Generalizable Autoregressive Modeling of Time Series Through Functional Narratives
AuthorsRan Liu, Wenrui Ma, Ellen Zippi, Hadi Pouransari, Jingyun Xiao, Chris Sandino, Behrooz Mahasseni, Juri Minxha, Erdrin Azemi, Eva L. Dyer, Ali Moin
AuthorsRan Liu, Wenrui Ma, Ellen Zippi, Hadi Pouransari, Jingyun Xiao, Chris Sandino, Behrooz Mahasseni, Juri Minxha, Erdrin Azemi, Eva L. Dyer, Ali Moin
Time series data are inherently functions of time, yet current transformers often learn time series by modeling them as mere concatenations of time periods, overlooking their functional properties. In this work, we propose a novel objective for transformers that learn time series by re-interpreting them as temporal functions.

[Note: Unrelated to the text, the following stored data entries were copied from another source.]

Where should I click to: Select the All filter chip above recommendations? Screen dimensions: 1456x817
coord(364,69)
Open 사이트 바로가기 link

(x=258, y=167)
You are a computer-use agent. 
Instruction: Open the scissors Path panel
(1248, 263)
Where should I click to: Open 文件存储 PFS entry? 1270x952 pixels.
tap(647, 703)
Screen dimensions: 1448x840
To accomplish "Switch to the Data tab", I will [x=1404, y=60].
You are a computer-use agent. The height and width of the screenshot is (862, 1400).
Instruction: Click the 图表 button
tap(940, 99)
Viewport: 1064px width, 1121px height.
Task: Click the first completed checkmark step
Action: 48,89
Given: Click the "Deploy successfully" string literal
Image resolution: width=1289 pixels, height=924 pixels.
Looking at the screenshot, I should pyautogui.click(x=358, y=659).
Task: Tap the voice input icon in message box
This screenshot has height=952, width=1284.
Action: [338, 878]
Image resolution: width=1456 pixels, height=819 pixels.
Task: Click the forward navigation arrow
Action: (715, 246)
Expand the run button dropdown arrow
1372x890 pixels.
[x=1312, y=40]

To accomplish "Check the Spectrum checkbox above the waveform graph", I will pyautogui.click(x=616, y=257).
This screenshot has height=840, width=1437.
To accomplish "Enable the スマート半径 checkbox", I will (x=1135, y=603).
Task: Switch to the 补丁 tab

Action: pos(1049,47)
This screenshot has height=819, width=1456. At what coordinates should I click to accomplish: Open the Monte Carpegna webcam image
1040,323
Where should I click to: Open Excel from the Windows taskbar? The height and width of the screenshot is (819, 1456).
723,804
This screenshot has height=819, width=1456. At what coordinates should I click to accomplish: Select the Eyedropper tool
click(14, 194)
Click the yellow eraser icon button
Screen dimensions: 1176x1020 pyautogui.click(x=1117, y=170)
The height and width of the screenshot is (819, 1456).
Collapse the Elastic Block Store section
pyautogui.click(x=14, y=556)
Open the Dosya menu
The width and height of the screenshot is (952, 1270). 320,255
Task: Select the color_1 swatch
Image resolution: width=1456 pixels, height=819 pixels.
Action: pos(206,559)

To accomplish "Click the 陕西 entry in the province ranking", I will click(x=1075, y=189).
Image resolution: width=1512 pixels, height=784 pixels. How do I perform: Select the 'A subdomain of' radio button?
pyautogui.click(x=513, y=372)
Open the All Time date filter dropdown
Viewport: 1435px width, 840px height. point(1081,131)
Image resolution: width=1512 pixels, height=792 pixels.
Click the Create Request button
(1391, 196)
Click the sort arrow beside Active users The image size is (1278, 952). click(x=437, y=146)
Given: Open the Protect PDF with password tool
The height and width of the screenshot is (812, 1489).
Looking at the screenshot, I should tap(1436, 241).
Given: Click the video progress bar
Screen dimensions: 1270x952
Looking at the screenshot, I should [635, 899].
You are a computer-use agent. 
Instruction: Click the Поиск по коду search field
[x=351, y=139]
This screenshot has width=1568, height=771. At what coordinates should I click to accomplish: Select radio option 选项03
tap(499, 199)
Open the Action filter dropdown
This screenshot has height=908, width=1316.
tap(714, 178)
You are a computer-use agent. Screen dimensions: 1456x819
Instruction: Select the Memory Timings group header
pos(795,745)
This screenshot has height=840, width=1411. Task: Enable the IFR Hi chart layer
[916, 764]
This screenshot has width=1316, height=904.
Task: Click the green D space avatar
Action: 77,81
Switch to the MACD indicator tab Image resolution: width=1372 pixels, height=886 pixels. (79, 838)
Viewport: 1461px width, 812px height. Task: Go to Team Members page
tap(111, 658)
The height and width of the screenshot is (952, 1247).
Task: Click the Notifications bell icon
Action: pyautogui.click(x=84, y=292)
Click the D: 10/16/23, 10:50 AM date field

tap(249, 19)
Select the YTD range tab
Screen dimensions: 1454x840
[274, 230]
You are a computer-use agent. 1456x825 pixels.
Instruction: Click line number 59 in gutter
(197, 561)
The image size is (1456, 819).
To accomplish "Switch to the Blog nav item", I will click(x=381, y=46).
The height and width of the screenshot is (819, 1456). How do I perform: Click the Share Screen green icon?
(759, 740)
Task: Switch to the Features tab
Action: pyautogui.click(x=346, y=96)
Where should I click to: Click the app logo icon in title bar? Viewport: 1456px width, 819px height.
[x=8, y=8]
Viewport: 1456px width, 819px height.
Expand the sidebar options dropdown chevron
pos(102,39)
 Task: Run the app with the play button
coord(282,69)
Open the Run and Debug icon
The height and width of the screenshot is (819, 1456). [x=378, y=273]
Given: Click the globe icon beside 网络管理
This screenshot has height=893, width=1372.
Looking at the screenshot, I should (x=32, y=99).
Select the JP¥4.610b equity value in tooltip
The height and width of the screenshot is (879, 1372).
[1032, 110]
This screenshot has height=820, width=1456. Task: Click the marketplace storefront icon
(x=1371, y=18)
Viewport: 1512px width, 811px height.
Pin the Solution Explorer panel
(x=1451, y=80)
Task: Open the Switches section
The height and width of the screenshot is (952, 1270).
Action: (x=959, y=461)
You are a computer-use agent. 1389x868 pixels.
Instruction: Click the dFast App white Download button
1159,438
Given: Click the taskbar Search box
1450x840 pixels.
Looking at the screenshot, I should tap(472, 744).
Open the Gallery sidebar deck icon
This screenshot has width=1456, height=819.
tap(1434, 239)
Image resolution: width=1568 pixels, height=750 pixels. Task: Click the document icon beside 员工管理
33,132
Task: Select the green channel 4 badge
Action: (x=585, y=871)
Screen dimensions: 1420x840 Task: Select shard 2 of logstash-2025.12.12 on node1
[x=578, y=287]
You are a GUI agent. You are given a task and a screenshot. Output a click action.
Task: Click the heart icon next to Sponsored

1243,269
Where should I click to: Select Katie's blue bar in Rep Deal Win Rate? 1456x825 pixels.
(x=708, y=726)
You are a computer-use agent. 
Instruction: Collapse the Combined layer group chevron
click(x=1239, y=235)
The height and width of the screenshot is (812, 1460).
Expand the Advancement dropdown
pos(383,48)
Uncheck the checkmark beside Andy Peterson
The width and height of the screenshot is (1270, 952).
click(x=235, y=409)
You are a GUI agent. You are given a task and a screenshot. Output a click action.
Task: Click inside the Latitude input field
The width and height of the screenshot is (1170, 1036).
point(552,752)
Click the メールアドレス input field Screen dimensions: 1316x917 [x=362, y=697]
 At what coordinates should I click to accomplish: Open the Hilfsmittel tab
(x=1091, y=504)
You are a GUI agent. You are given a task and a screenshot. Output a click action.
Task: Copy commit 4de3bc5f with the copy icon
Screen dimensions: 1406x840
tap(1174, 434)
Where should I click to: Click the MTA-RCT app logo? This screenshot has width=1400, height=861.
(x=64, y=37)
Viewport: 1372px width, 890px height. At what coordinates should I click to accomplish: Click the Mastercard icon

We build an alternative sequence of time series by constructing degradation operators of different intensity in the functional space, creating augmented variants of the original sample that are abstracted or simplified to different degrees. Based on the new set of generated sequence, we train an autoregressive transformer that progressively recovers the original sample from the most simplified variant. Analogous to the next word prediction task in languages that learns narratives by connecting different words, our autoregressive transformer aims to learn the Narratives of Time Series (NoTS) by connecting different functions in time. Theoretically, we justify the construction of the alternative sequence through its advantages in approximating functions. When learning time series data with transformers, constructing sequences of temporal functions allows for a broader class of approximable functions (e.g., differentiation) compared to sequences of time periods, leading to a 26% performance improvement in synthetic feature regression experiments. Experimentally, we validate NoTS in 3 different tasks across 22 real-world datasets, where we show that NoTS significantly outperforms other pre-training methods by up to 6%. Additionally, combining NoTS on top of existing transformer architectures can consistently boost the performance. Our results demonstrate the potential of NoTS as a general-purpose dynamic learner, offering a viable alternative for developing foundation models for time series analysis.